L’apparence des objets lors de ces différentes phases est simplement due à la position relative de l’observateur, de l’objet qui éclaire (le Soleil) et de l’objet éclairé que l’on observe. Évidemment, on peut aussi observer les phases de différents objets – y compris de la Terre elle-même – depuis d’autres corps que notre planète.
Les exoplanètes : de la détection aux premières cartes
Au cours de leur orbite, les exoplanètes nous montrent également différentes phases. La situation est similaire à celle avec Mercure ou Vénus, où l’exoplanète joue ici le rôle de la planète inférieure et l’étoile celui du Soleil.
En pratique, on ne peut généralement pas voir directement les exoplanètes, et même dans les quelques cas où c’est possible, on ne résout pas encore la surface de la planète et donc on ne peut pas observer directement les phases de ces objets. Cependant, que l’on distingue ou non la planète de son étoile, il y aura dans tous les cas une variation de luminosité induite par le changement de phase de la planète, comme pour la Lune ou Vénus.
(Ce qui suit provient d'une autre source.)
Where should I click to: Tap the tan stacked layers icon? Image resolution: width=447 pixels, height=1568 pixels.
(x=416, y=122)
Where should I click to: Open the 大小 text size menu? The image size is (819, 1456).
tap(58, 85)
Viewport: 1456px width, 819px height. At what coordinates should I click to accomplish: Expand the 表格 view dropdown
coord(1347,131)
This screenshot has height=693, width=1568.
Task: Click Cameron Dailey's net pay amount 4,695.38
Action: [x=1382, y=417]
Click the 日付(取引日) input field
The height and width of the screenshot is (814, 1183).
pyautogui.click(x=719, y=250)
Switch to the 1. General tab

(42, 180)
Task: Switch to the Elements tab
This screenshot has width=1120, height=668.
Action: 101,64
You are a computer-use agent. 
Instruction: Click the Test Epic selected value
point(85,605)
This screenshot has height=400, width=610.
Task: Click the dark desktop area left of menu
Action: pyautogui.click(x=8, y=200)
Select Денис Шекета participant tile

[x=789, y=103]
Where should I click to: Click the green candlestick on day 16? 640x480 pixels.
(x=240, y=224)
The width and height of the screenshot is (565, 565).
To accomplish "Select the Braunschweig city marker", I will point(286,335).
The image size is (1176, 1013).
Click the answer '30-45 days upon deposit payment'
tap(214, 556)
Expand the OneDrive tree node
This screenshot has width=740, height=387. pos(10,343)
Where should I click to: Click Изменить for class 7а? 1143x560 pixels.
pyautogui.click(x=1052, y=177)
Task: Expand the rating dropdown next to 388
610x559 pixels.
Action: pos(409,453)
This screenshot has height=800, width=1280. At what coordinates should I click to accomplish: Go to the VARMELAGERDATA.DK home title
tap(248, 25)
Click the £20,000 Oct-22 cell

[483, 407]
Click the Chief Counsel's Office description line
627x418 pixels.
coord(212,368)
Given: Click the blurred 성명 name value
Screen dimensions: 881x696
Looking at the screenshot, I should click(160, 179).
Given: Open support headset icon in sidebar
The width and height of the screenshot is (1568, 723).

Il n’est pas encore possible de détecter cette variation pour toutes les exoplanètes, mais elle a néanmoins déjà été mesurée pour un certain nombre d’entre elles. Un avantage de cette technique est qu’on n’a pas besoin que la planète transite devant son étoile.
Grâce à cette méthode, on a d’ores et déjà pu dresser la carte thermique de quelques exoplanètes. Pour le moment, ces cartes ont encore une résolution relativement limitée, mais ce domaine d’exploration est encore jeune et il ne fait aucun doute que la technique va se perfectionner dans les années qui viennent. La première exoplanète ainsi cartographiée, le Jupiter chaud HD 189733 b, l’a été en 2007 par Heather Knutson et ses collaborateurs grâce aux observations réalisées avec le télescope spatial Spitzer. Depuis, cette technique a été appliquée à d’autres planètes, comme la super-Terre 55 Cancri e, dont l’étude a été publiée par Brice-Olivier Demory (aujourd’hui membre de PlanetS) et ses collaborateurs en 2016. Même si ces cartes ne permettent pas encore de voir des détails très précis à la « surface » de ces planètes, elles permettent néanmoins déjà d’avoir certaines informations globales sur ces objets. comme la redistribution de la chaleur ou la présence de vents.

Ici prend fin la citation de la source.